The ‘Content Effort’ Signal: Quantifying Quality

Among the most strategically significant revelations from the leak is the existence of an attribute named contentEffort. This metric represents a sophisticated, machine-learning-driven attempt to quantify a previously abstract concept: the amount of human effort invested in creating a piece of content.

Defined in the documentation as an “LLM-based effort estimation for article pages,” contentEffort is a variable within the QualityNsrPQData module, placing it at the heart of Google’s page quality evaluation systems.

This attribute is not just another signal; it appears to be the technical foundation of Google’s “Helpful Content System” (HCS), which aims to reward content created for people and penalise content made primarily for search engines.

The contentEffort score seems to be calculated based on an assessment of the “ease with which a page could be replicated”.

Content that is generic, formulaic, or lacks unique insight can be easily reproduced by competitors or AI models and would likely receive a low contentEffort score.

Conversely, content that is rich with original research, expert interviews, custom visuals, and deep analysis is difficult and expensive to replicate, signalling a high-value, non-commoditised asset deserving of a higher score.

A low contentEffort score may act as a primary classifier for unhelpful content, potentially triggering the site-wide demotion associated with the HCS.

The User Is the Judge: Clicks, Chrome Data, and Quality Validation

Perhaps the most significant area where the leak exposed a chasm between Google’s public statements and its internal practices is the role of user engagement data in ranking.

For years, Google spokespeople have consistently downplayed or outright denied the use of clicks and other user behaviours as direct ranking signals, often framing them as useful only for evaluation or personalisation.

The documentation paints a very different picture, providing overwhelming evidence that user interaction data, collected from both search results and the Chrome browser, is a primary mechanism for validating and re-ranking content.

This reveals a two-part definition of quality within Google’s systems.

The first part is “potential quality,” which is determined by the intrinsic, on-page factors analysed by systems like Mustang.

The second, and arguably more powerful, part is “proven quality,” which is determined by how real users interact with the content.

A page can have perfect potential quality, but it will ultimately be demoted if it fails to achieve proven quality in the eyes of users.

Clicks vs. Quality: A Critical Distinction

A crucial revelation from the DOJ trial was Google’s caution against using raw click metrics as a proxy for quality.

Testimony revealed a “very strong observation that people tend to click on lower-quality, less-authoritative content” disproportionately.

This means that simply chasing the highest click-through rate can be misleading, as users are often drawn to “clickbait” over more trustworthy pages.

One engineer warned, “If we were guided too much by clicks, our results would be of a lower quality than we’re targeting”.

This confirms that while Google uses nuanced click signals like dwell time to refine relevance (via T* and NavBoost), it avoids using raw click volume as a direct measure of authority or quality.

# Records provided
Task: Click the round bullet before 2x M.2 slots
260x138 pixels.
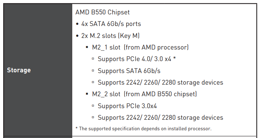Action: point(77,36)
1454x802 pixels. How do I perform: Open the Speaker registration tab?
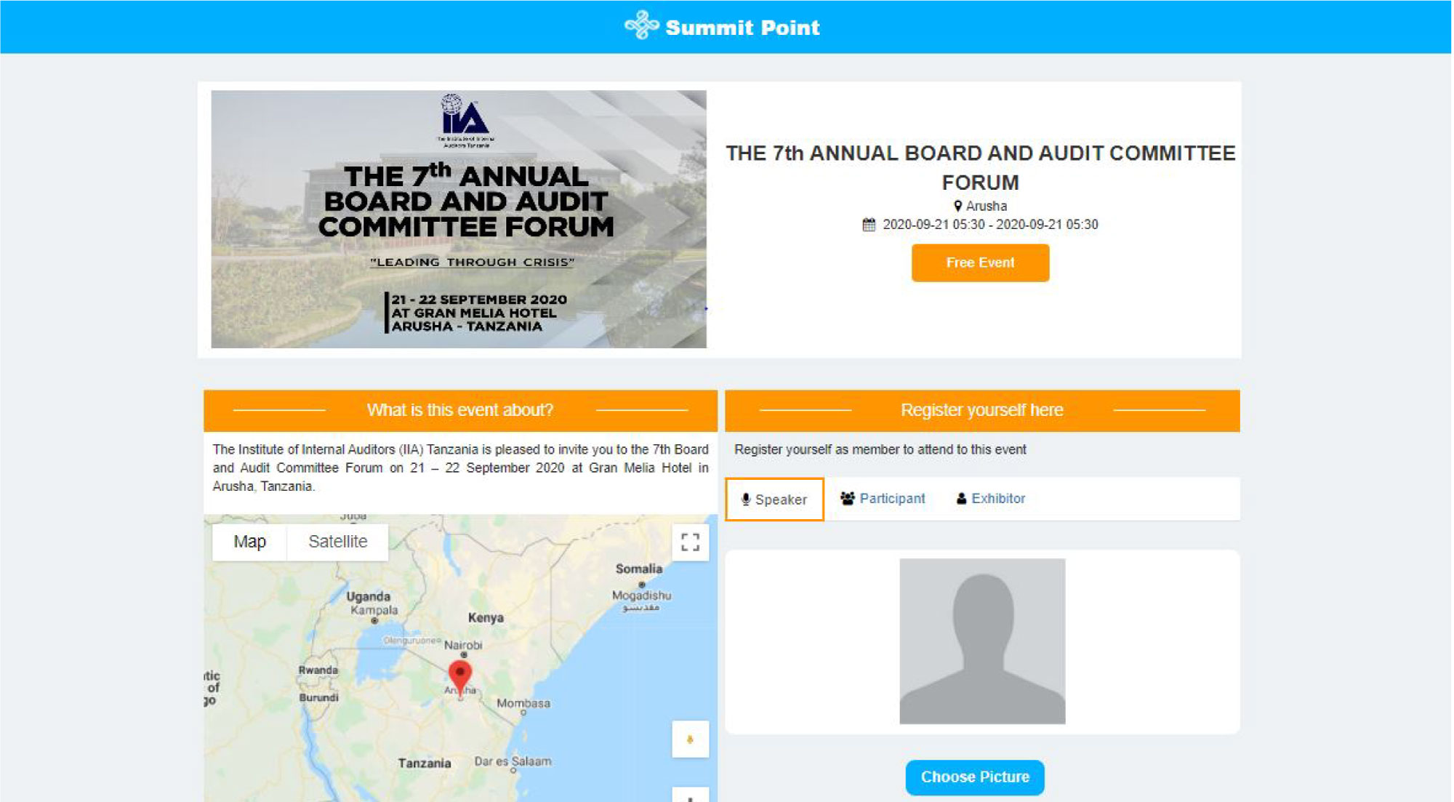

* * *

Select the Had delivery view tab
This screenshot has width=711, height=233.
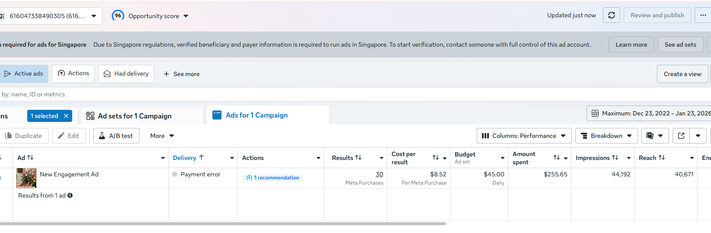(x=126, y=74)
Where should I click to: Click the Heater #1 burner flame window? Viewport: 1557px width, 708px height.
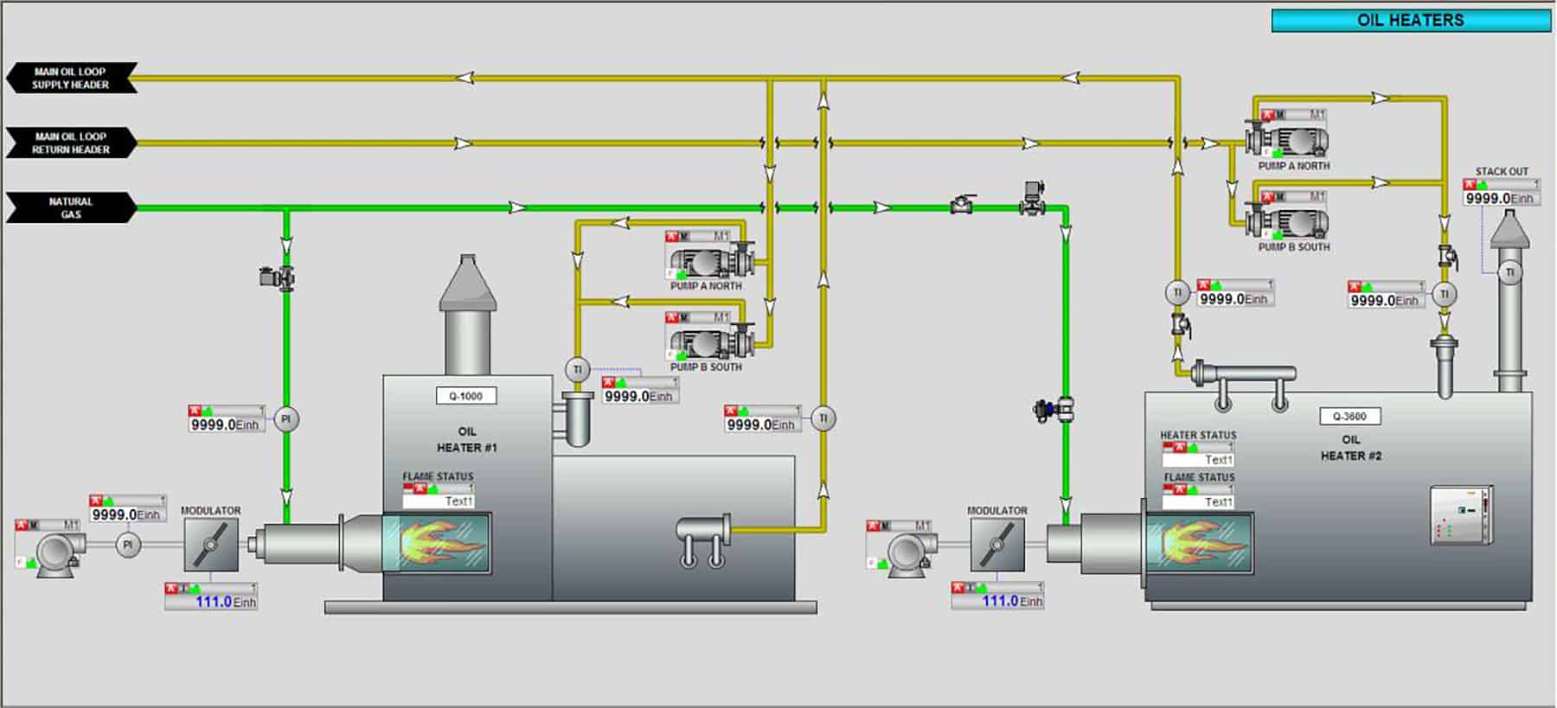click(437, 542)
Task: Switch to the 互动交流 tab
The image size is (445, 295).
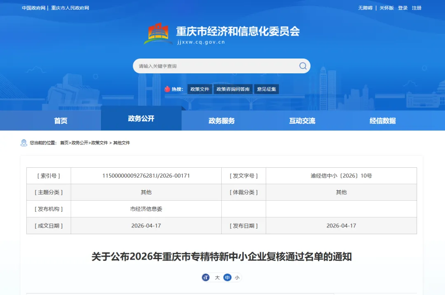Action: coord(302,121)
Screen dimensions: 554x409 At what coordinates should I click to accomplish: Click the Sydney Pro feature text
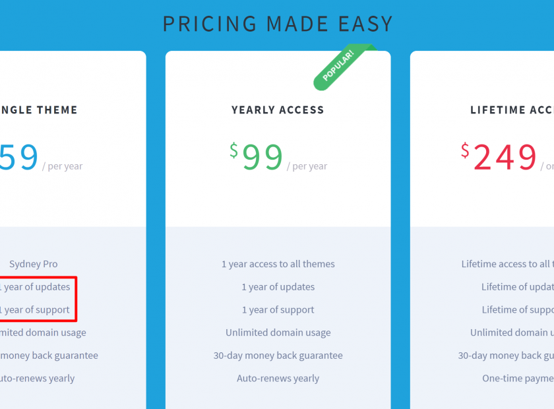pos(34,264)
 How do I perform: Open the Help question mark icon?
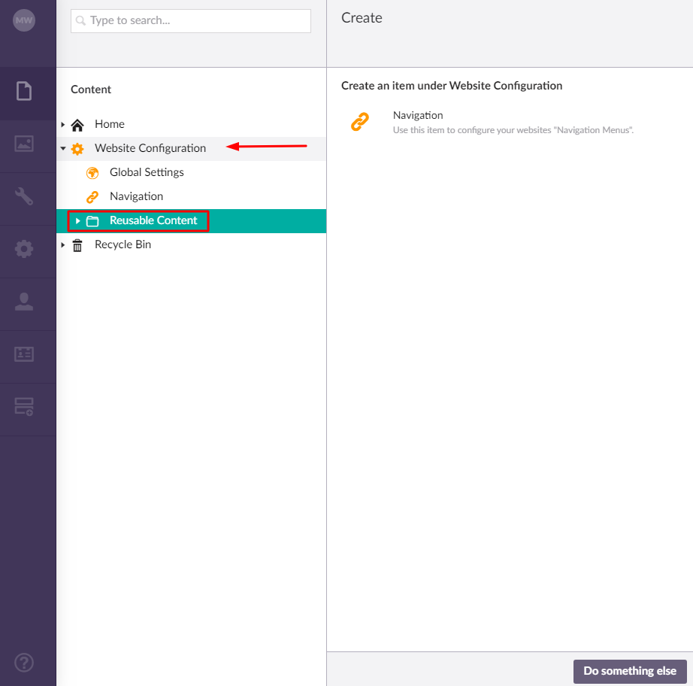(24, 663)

# What this exercise asks
(1) Write out the passage from the article on Google's ranking signals, from "A low contentEffort score may" to "with the HCS.".
(2) In the article on Google's ranking signals, which module holds the contentEffort variable?

# Expected results
(1)
A low contentEffort score may act as a primary classifier for unhelpful content, potentially triggering the site-wide demotion associated with the HCS.

(2) The QualityNsrPQData module.